(Exercise data)

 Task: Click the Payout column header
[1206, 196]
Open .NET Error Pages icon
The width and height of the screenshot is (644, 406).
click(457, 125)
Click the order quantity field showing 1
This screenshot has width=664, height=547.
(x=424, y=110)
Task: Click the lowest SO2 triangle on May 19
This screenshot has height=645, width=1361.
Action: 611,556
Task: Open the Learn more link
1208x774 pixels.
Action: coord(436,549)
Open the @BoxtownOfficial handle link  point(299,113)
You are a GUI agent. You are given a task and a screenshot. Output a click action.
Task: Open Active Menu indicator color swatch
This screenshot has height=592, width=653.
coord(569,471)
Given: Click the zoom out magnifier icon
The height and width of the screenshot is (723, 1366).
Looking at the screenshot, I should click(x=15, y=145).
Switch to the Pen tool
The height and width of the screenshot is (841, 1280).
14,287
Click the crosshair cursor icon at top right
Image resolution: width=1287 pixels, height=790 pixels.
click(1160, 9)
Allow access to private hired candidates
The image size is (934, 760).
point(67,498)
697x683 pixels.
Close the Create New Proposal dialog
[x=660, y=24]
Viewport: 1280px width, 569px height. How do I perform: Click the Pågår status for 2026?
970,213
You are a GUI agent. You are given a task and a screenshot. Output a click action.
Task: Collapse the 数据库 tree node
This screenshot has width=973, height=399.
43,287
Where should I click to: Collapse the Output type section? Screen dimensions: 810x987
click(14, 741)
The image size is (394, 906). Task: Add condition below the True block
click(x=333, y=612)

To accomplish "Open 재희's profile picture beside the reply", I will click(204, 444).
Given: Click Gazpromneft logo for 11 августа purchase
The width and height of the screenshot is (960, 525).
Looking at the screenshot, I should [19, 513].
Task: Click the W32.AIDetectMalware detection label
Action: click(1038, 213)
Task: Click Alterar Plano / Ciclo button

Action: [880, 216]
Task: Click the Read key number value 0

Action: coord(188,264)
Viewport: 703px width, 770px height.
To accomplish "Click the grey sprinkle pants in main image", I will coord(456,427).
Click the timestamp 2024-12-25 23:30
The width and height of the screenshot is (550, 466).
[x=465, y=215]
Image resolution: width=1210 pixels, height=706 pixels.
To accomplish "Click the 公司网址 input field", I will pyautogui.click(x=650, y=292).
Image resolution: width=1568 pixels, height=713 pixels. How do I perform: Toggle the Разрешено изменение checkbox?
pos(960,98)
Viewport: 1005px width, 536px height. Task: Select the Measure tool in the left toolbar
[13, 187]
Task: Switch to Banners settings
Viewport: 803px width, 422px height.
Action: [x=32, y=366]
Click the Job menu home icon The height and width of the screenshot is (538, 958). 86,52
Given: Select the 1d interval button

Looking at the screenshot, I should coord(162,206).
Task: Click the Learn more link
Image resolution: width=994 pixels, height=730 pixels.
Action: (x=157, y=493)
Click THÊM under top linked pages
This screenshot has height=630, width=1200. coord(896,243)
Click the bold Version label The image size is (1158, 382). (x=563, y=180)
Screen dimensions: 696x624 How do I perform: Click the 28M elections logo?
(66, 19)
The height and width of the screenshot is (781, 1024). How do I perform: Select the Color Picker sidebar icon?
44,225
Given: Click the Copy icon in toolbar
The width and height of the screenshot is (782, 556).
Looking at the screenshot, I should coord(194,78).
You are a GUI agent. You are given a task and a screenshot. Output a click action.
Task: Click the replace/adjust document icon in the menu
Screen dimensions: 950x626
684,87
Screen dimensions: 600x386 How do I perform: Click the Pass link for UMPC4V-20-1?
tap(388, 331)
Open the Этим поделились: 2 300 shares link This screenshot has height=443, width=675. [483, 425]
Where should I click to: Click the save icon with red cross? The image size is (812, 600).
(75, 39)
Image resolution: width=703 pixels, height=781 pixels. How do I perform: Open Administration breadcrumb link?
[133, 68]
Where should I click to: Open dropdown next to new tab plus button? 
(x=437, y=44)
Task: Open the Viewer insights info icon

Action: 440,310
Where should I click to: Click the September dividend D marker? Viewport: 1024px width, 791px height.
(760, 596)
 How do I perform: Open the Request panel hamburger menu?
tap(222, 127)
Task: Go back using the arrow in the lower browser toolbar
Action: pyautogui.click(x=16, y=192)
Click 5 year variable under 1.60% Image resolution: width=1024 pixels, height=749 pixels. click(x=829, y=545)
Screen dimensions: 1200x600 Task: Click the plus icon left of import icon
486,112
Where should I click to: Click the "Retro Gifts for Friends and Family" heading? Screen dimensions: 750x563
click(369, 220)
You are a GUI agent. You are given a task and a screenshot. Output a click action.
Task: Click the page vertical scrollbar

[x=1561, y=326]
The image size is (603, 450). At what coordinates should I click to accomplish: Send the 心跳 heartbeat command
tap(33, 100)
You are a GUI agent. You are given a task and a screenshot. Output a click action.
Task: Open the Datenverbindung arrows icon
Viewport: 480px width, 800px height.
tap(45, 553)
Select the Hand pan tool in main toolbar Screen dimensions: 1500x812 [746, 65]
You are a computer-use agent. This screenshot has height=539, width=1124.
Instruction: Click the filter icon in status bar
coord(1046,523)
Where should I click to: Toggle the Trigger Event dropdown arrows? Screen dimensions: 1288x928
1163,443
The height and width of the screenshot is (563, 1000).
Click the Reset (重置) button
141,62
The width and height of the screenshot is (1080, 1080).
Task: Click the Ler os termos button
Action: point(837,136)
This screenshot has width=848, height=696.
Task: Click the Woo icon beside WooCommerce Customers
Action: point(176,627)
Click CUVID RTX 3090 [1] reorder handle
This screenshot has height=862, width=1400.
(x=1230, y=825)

(End Exercise data)

● About this exercise:
All lines from the one with "Select the Hand" through the end of the data must be repeated exactly, and nothing else may be repeated.

● Result for this exercise:
Select the Hand pan tool in main toolbar Screen dimensions: 1500x812 [746, 65]
You are a computer-use agent. This screenshot has height=539, width=1124.
Instruction: Click the filter icon in status bar
coord(1046,523)
Where should I click to: Toggle the Trigger Event dropdown arrows? Screen dimensions: 1288x928
1163,443
The height and width of the screenshot is (563, 1000).
Click the Reset (重置) button
141,62
The width and height of the screenshot is (1080, 1080).
Task: Click the Ler os termos button
Action: point(837,136)
This screenshot has width=848, height=696.
Task: Click the Woo icon beside WooCommerce Customers
Action: point(176,627)
Click CUVID RTX 3090 [1] reorder handle
This screenshot has height=862, width=1400.
(x=1230, y=825)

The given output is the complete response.